La maggior parte delle scaturigini si trovano sul versante orientale della valle, sul lato cioè appartenente al Monte di Costia Grande e sulla prominenza detta Scarpa d’Orlando. Ciò dipende dalla conformazione geologica di questo territorio, costituito da starti inchinati di arenarie e scisti silicei magnesiaci. L’orientamento degli strati rocciosi è il medesimo per i due fianchi della Valle; per il monte di Costia Grande le testate superiori si trovano sul versante del monte verso Agnano e quelle inferiori nella Valle delle Fonti, allo stesso modo per il Monte di Mirteto le testate superiori si trovano nella Valle delle Fonti mentre quelle inferiori nella adiacente Valle di Asciano,
Generalmente, durante le precipitazioni, parte dell’acqua scola lungo il terreno e parte si infiltra negli strati della roccia, raggiungendo attraverso le fessurazioni naturali il versante opposto. In questo modo le acque che precipitano sul versante verso Agnano del Monte di Costia Grande, in seguito ad una lunga depurazione attraverso letti rocciosi, sgorgano purissime nelle sorgenti della Valle delle Fonti, così come quelle che si infiltrano sul versante orientale del Monte di Mirteto trovano lo sbocco nella adiacente Valle di Asciano.
La mancanza di scaturigini nella pianura pisana ha reso ancora più preziose le sorgenti della Valle delle Fonti e durante la metà del Cinquecento nacque l’esigenza di incanalare queste acque e portarle sino a Pisa. In quel periodo infatti la città si riforniva con acqua piovana, depurata e raccolta in cisterne o nel peggiore dei casi con acque provenienti da pozzi che in molti casi attingevano da falde di origine salmastra.
Fu per primo il Gran Duca di Toscana Cosimo I a voler costruire un acquedotto a condotta forzata per incanalare le acque della Valle delle Fonti. Risalgono alla seconda metà del Cinquecento le prime opere di canalizzazione delle sorgenti più importanti.
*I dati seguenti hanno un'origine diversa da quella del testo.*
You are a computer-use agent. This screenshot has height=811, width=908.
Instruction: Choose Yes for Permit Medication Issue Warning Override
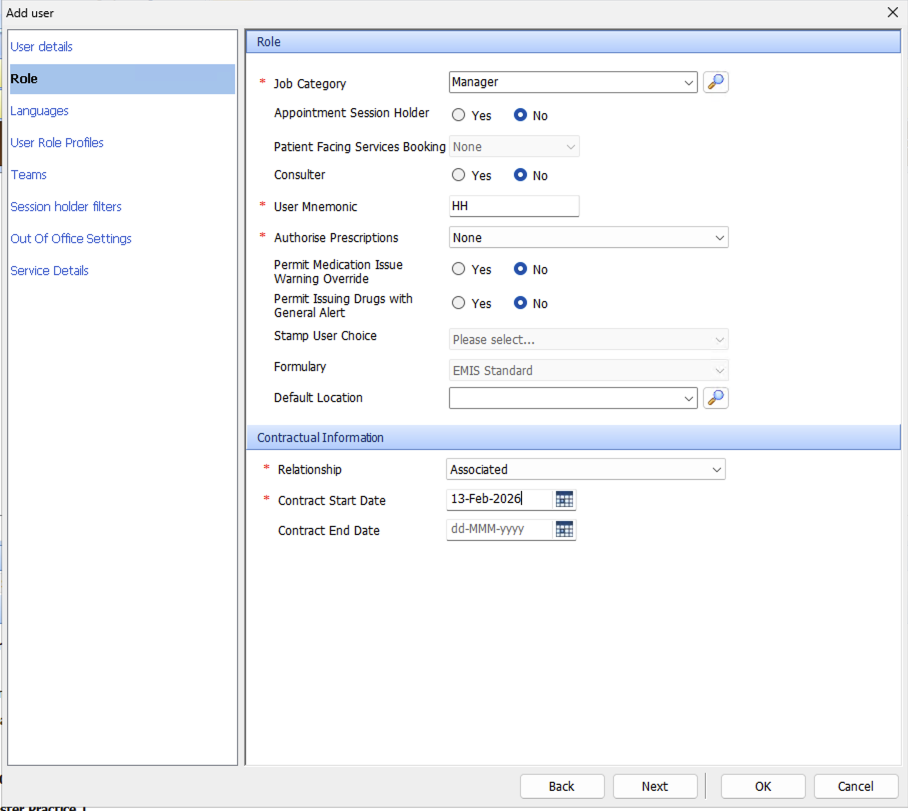[x=459, y=269]
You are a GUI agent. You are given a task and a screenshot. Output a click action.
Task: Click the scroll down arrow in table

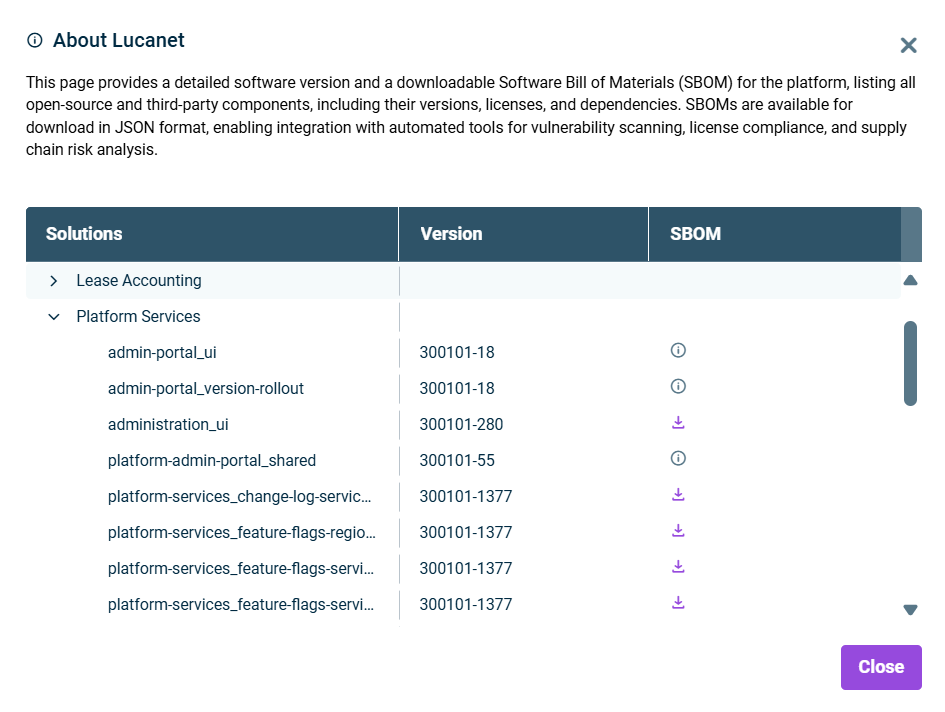(910, 609)
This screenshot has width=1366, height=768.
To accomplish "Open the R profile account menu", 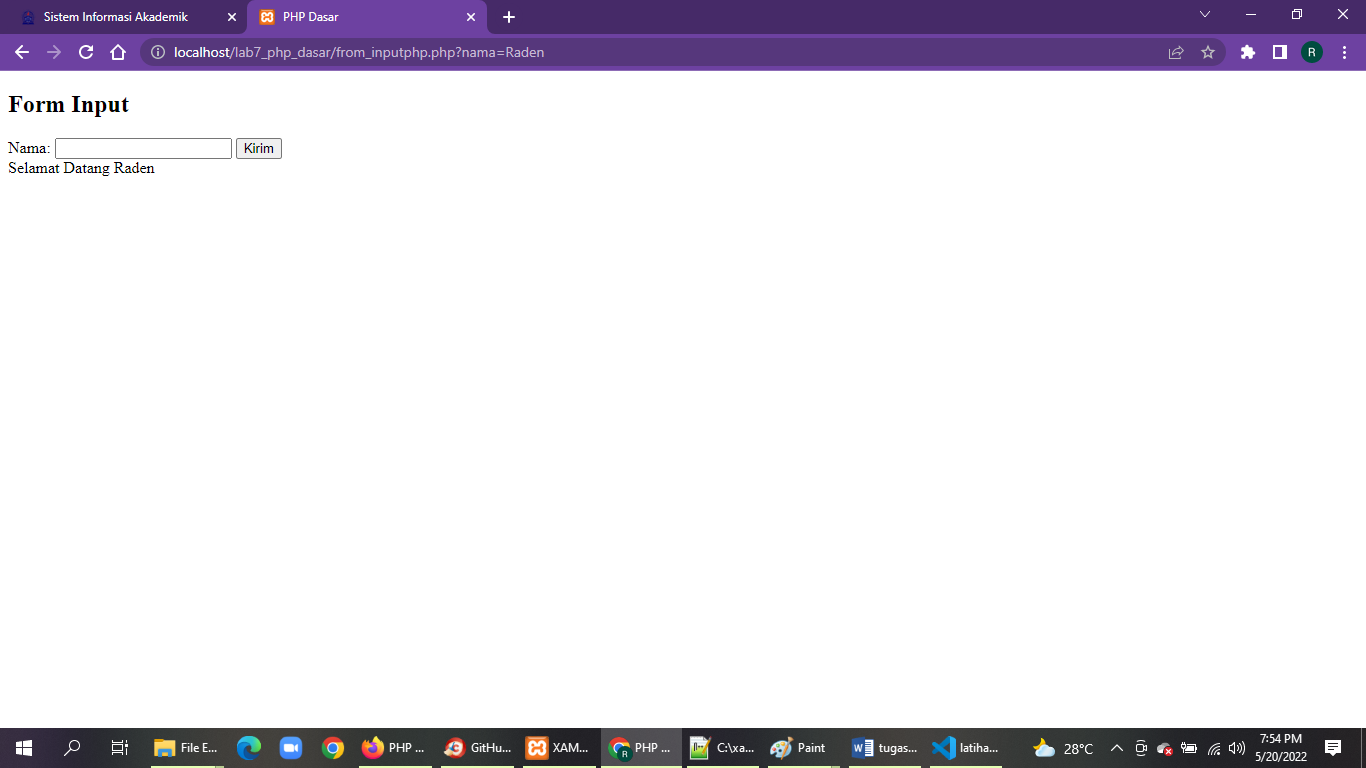I will coord(1312,52).
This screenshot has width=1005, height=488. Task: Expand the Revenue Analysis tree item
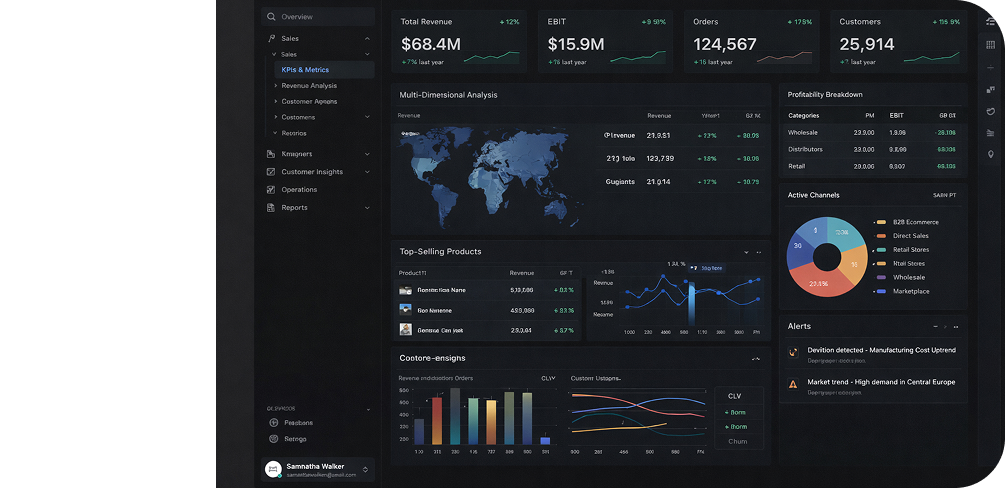tap(275, 86)
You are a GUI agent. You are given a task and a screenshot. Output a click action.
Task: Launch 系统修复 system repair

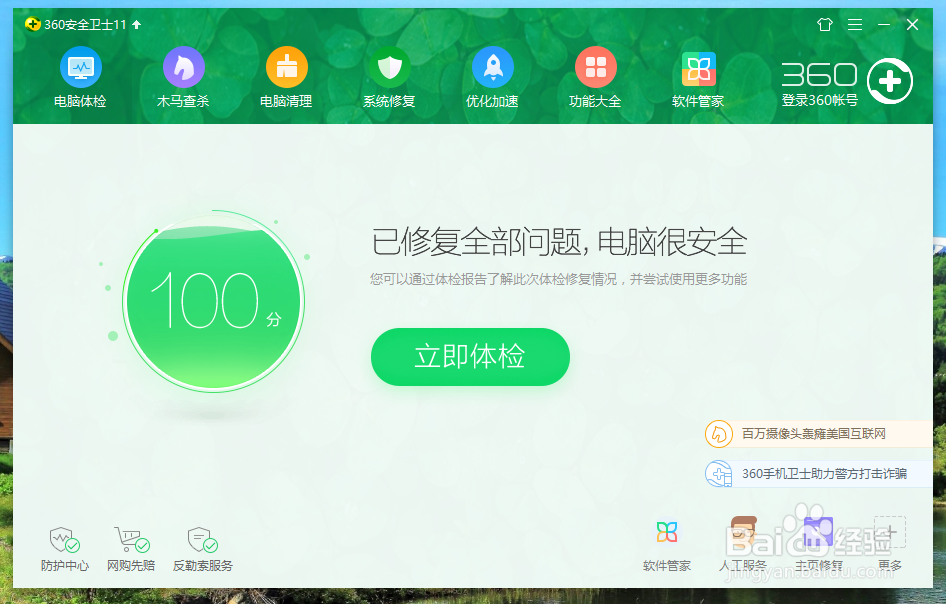389,78
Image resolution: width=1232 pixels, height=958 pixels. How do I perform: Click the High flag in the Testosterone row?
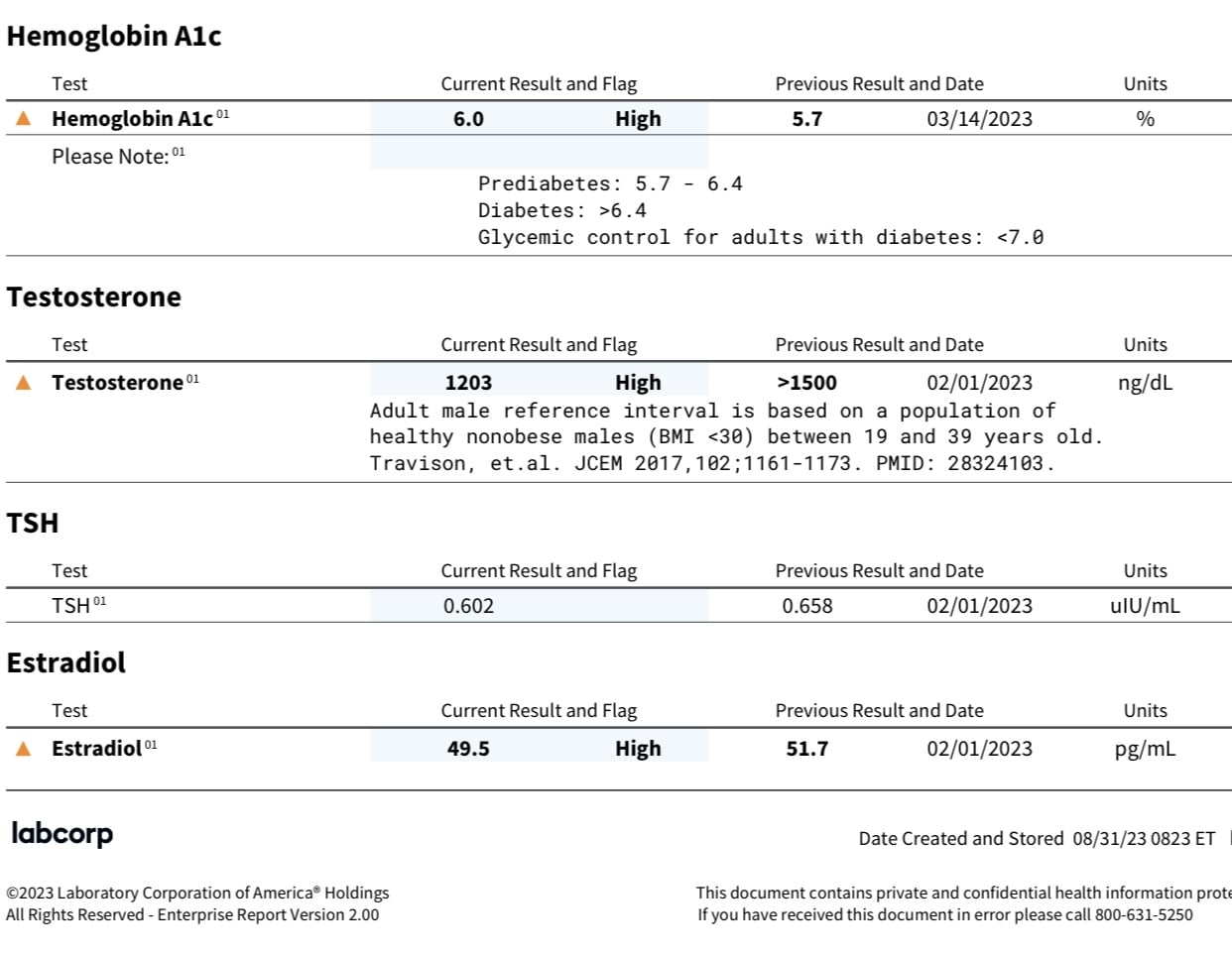638,383
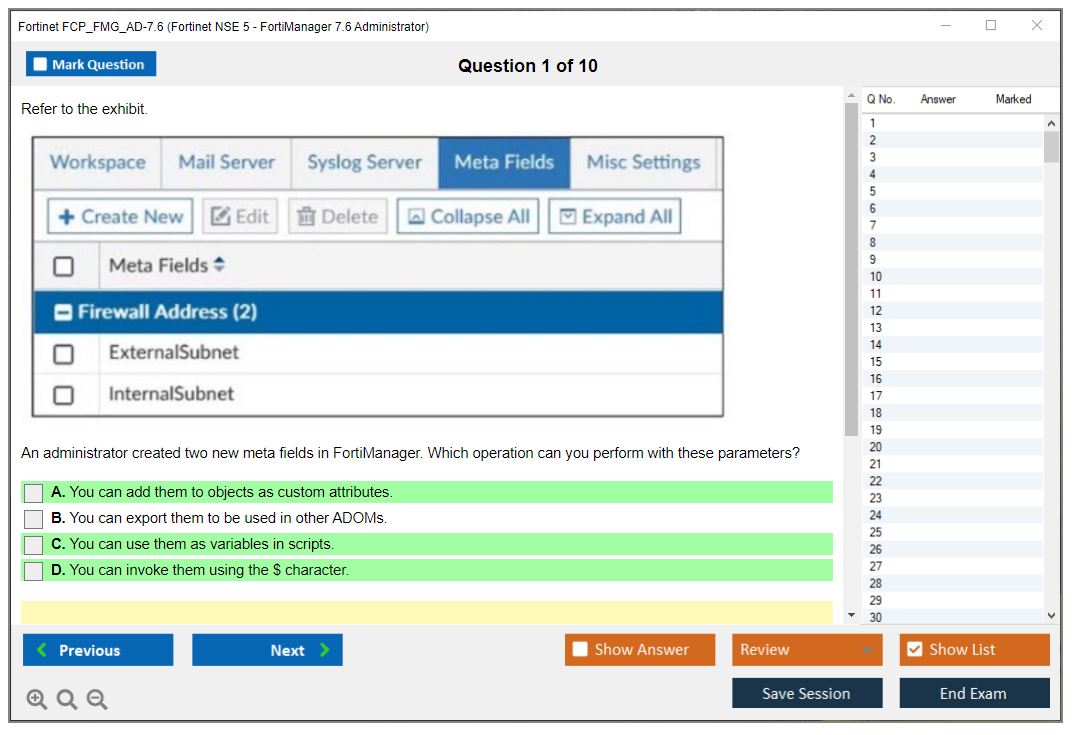Enable the Show Answer checkbox
The width and height of the screenshot is (1075, 735).
point(581,649)
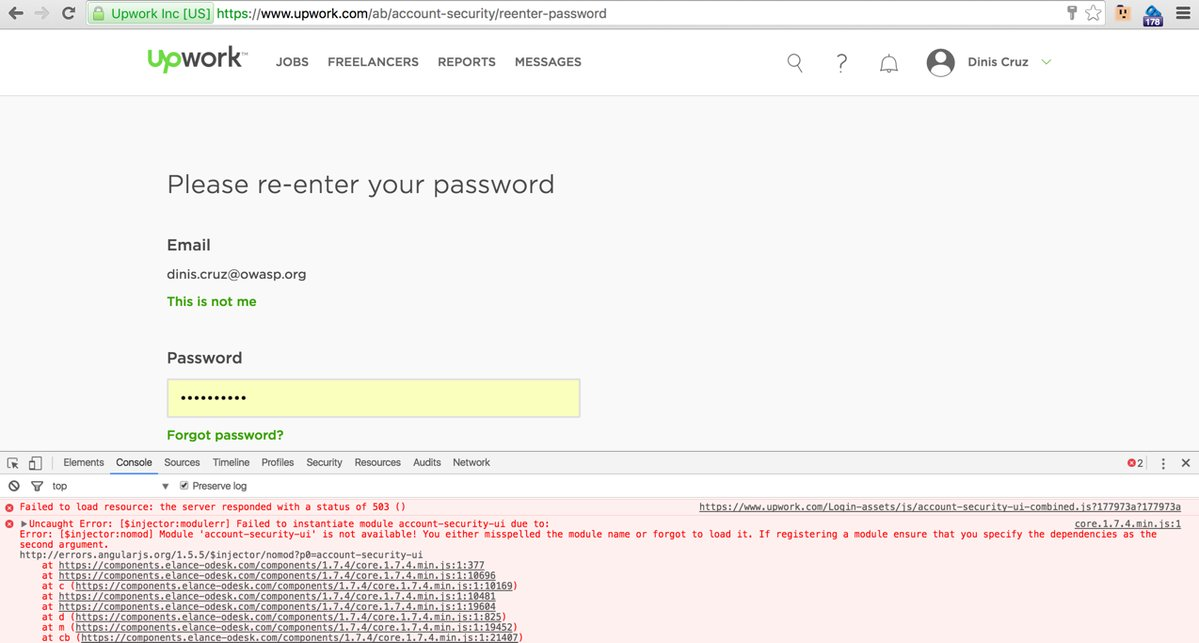Click the Forgot password? link
The image size is (1199, 643).
pyautogui.click(x=225, y=435)
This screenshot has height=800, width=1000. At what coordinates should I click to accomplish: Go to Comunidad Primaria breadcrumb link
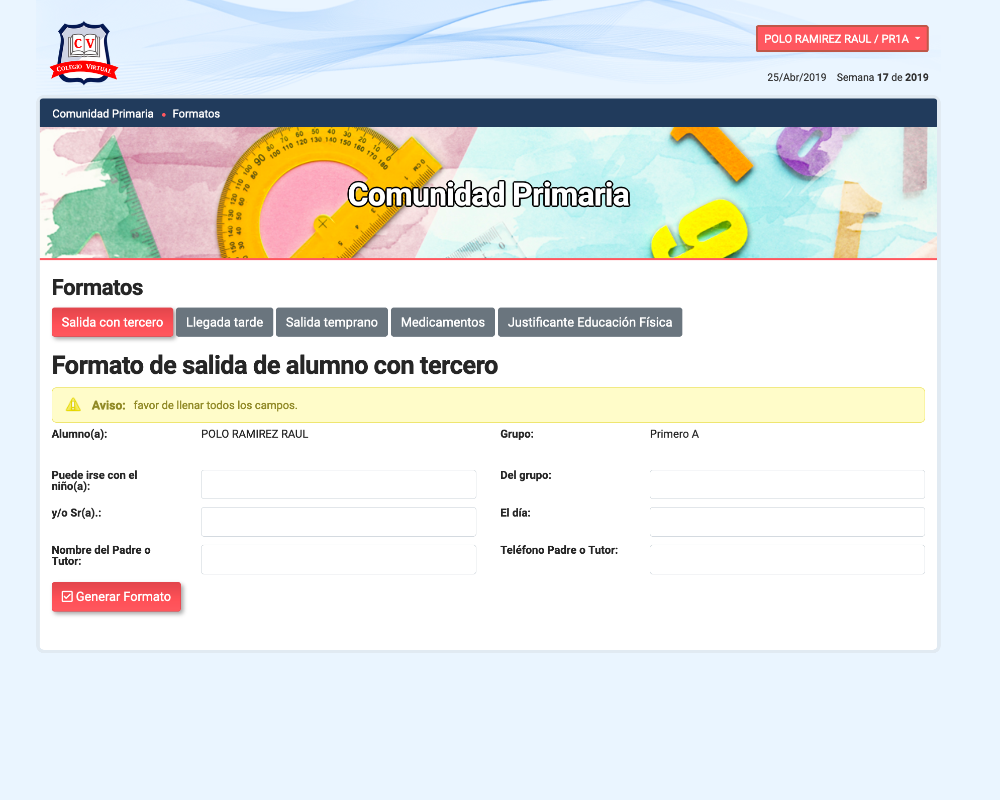tap(103, 114)
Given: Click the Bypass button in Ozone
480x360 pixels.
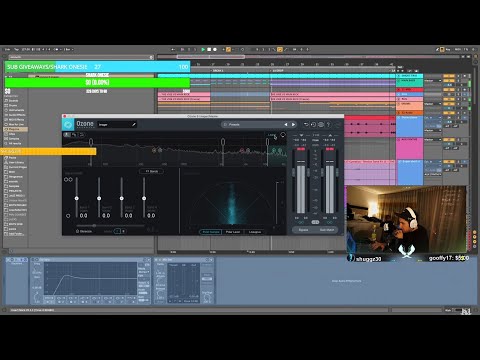Looking at the screenshot, I should (303, 230).
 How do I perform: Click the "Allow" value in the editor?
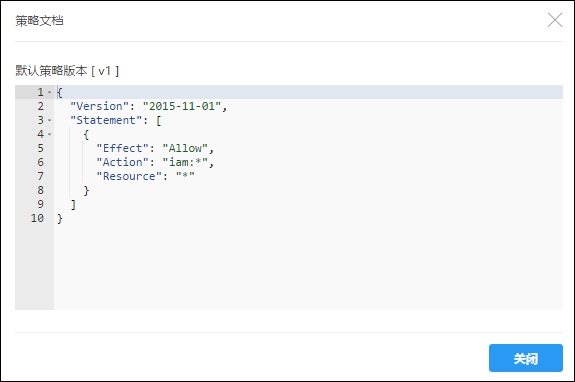tap(185, 148)
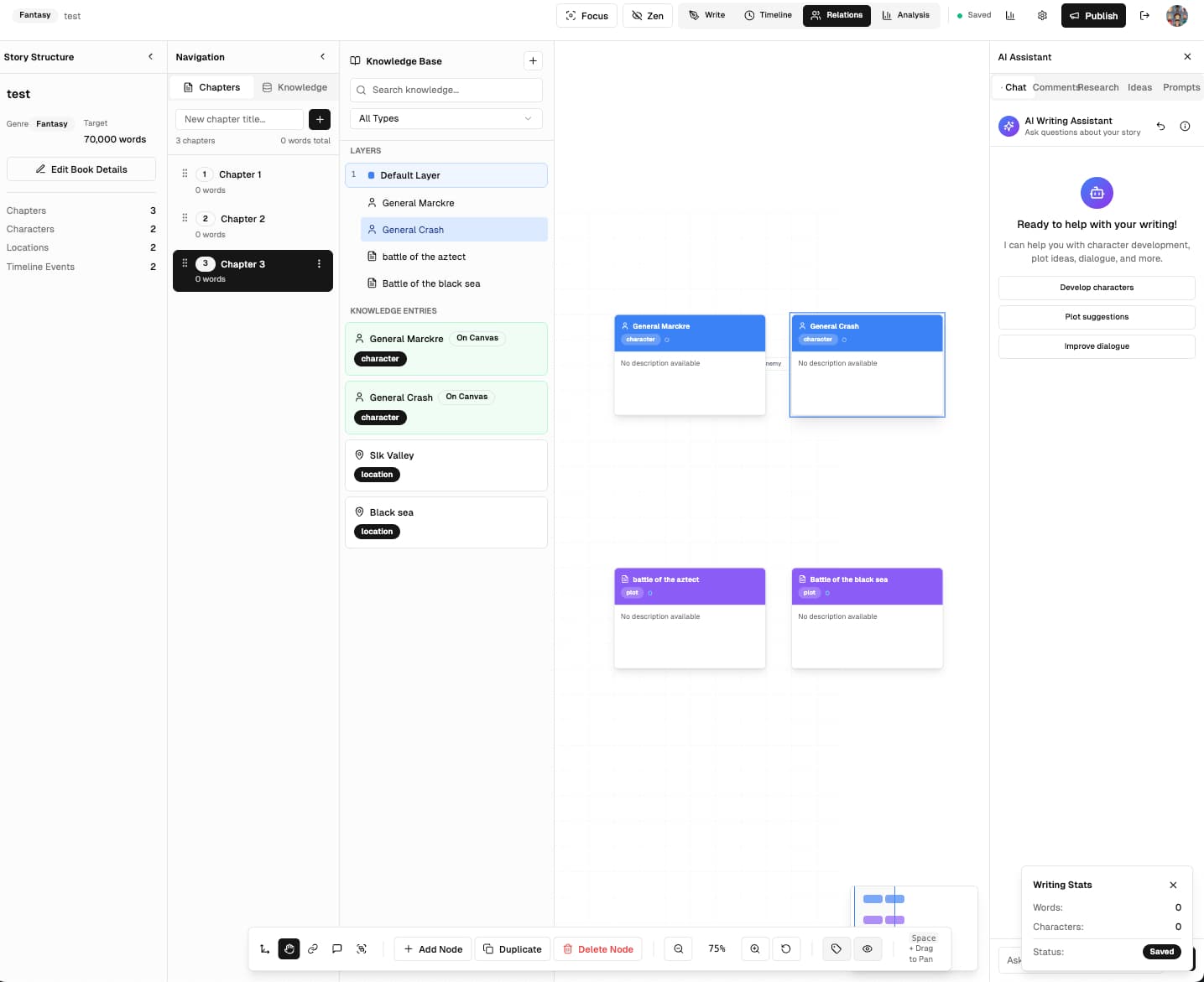Click the blue Default Layer color dot
Image resolution: width=1204 pixels, height=982 pixels.
tap(372, 175)
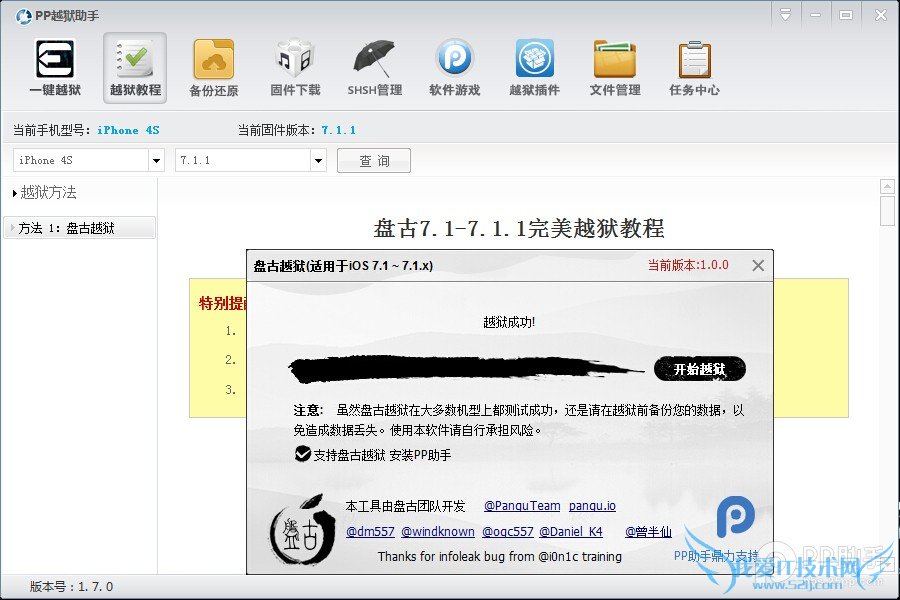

L’acquedotto a condotta sotterranea del Gran Duca Cosimo I probabilmente non venne portato a termine, ma le strutture di presa create per questo primo impianto cambiarono la morfologia della Valle in quanto vennero deviati alcuni corsi d’acqua che impedirono ad alcuni molini allora esistenti di macinare.
Con la costruzione dell’Acquedotto mediceo voluto dal Gran Duca Ferdinando I (figlio di Cosimo I) vennero nuovamente riutilizzate quelle opere idrauliche della Valle delle Fonti, e nei primi mesi del 1595 l’acqua di Asciano arrivò alle fontane di Pisa. (L’acquedotto mediceo venne costruito in un arco di tempo compreso fra il Marzo 1592 ed i primi mesi del 1595).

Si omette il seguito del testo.